Tim Hughes enjoys a nostalgic trip to the 80s thanks to Squeeze songwriter Chris Difford, who is enjoying fame with some of his best work yet

With their breezy tunes about working class South London life, young love, teenage angst, Squeeze established themselves as national treasures – providing the soundtrack to a generation.

Songs like Up the Junction, Take Me I’m Yours, Cool For Cats, Black Coffee in Bed and Pulling Mussels (From the Shell), live on in the popular consciousness as nostalgic nuggets from a simpler, if grittier, era.

One might expect a band who made their name in the late 70s and early 80s to stick to what they do well, and just serve up dollops of reminiscence for those of us who were in short trousers when Thatcher first stepped over the threshold of No 10. But no.

With their new album Cradle to Grave, songwriters Chris Difford and Glenn Tilbrook have achieved what is being roundly hailed as some of the best work of their careers.

“It’s very comforting to know you’ve made a very good record, and that a lot of people are enjoying it,” says Chris, taking a bit of time out before going on stage in Nottingham, on a 21-date tour which, on Tuesday reaches the New Theatre Oxford.

“It’s great that the reviews have been so favourable, first for the new album and the live shows,” he says. “I can’t tell you how nice that feels.”

The origins of Squeeze go back to 1973 when Chris met Glenn after posting an advert in a newsagent’s window.

They went on to turn out hit after hit, repeatedly breaking up and reforming, while also pursuing solo careers.

When they finally split in 1999, it looked like the end of the road. To the delight of fans, though, they reformed in 2007, and, the next year, were awarded the Ivor Novello for Outstanding Contribution To British Music. Britain, it seems, was grateful to have them back.

They hit the road as a duo in 2014, strengthening their once fragile bond, but the dates this autumn mark their first tour, since their Pop-up Shop shows in 2012, as Squeeze with the rest of the group.

Chris says the pair knew they would have to start working on new material if they were going to remain viable. From the Cradle to the Grave is the result.

“We’ve grown up a lot in the past few years, musically,” says Chris. “We still love and own our past, but as musicians we needed to grow.”

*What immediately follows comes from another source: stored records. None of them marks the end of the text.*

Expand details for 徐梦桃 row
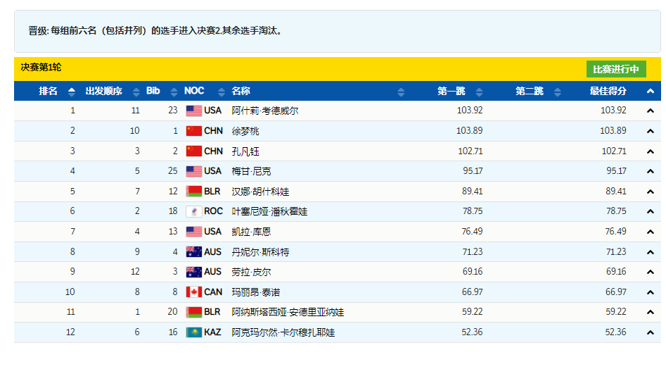The height and width of the screenshot is (369, 666). (651, 131)
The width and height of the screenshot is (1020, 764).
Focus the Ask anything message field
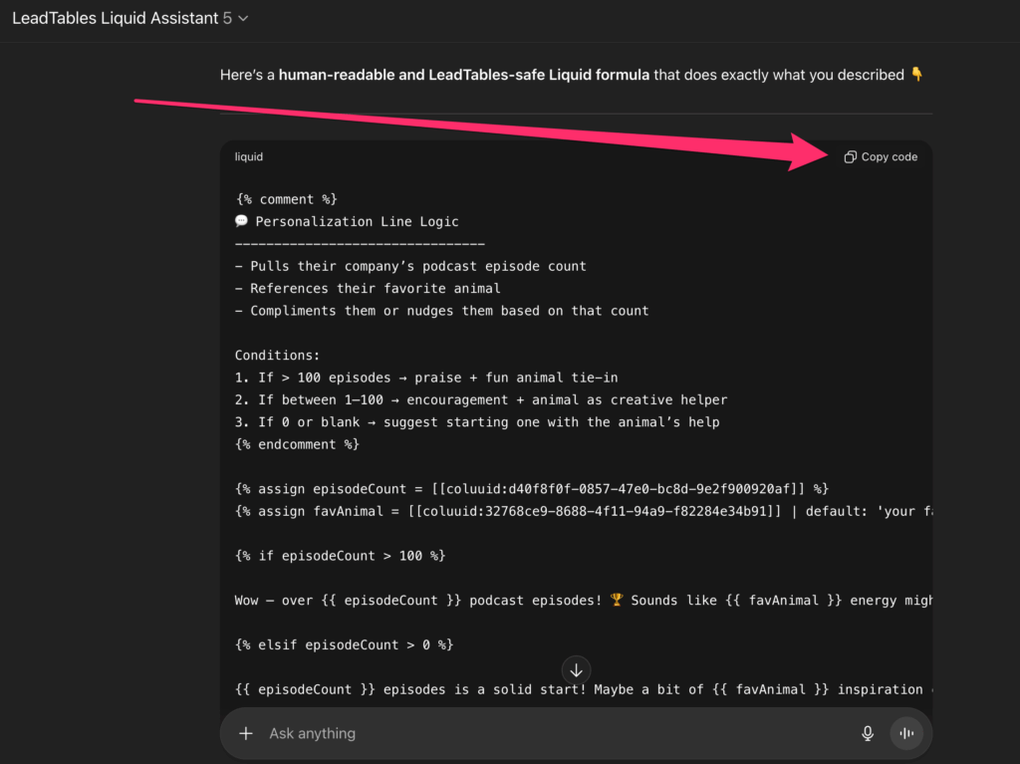548,734
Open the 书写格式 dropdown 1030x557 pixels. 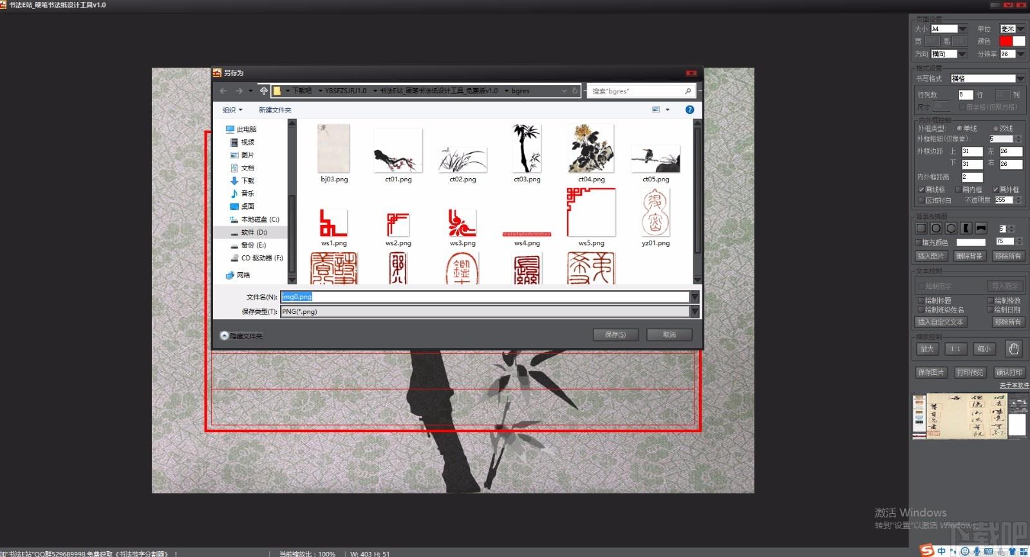988,78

At odds from his chirpy on-stage persona, Chris is softly-spoken, contemplative and self-effacing to a degree which may be somewhat surprising to those who have never met him in private life.

He insists he is enjoying life on the road, however. “We haven’t been around for a while, making records in the great outdoors, but here we are. People are turning up to see the shows and hear the record. We are like the village cat. It’s when we go away that people miss us. People do like us.”

The album, their 14th, is Chris and Glenn’s first since 1998 and is a soundtrack to the Danny Baker television sitcom of the same name.

The series, set on a council estate in the 70s, stars Northern comedian Peter Kay as Danny’s father – a London docker.

That they should be writing songs for a Danny Baker biography is appropriate indeed. The music writer turned TV presenter and DJ, was brought up in Deptford, the old stomping ground of the band. Indeed Squeeze’s first EP Packet Of Three came out in the summer of 1977 on Deptford Fun City, a label housed in the same offices as the punk fanzine Sniffin’ Glue where Danny was making his first steps as a music writer.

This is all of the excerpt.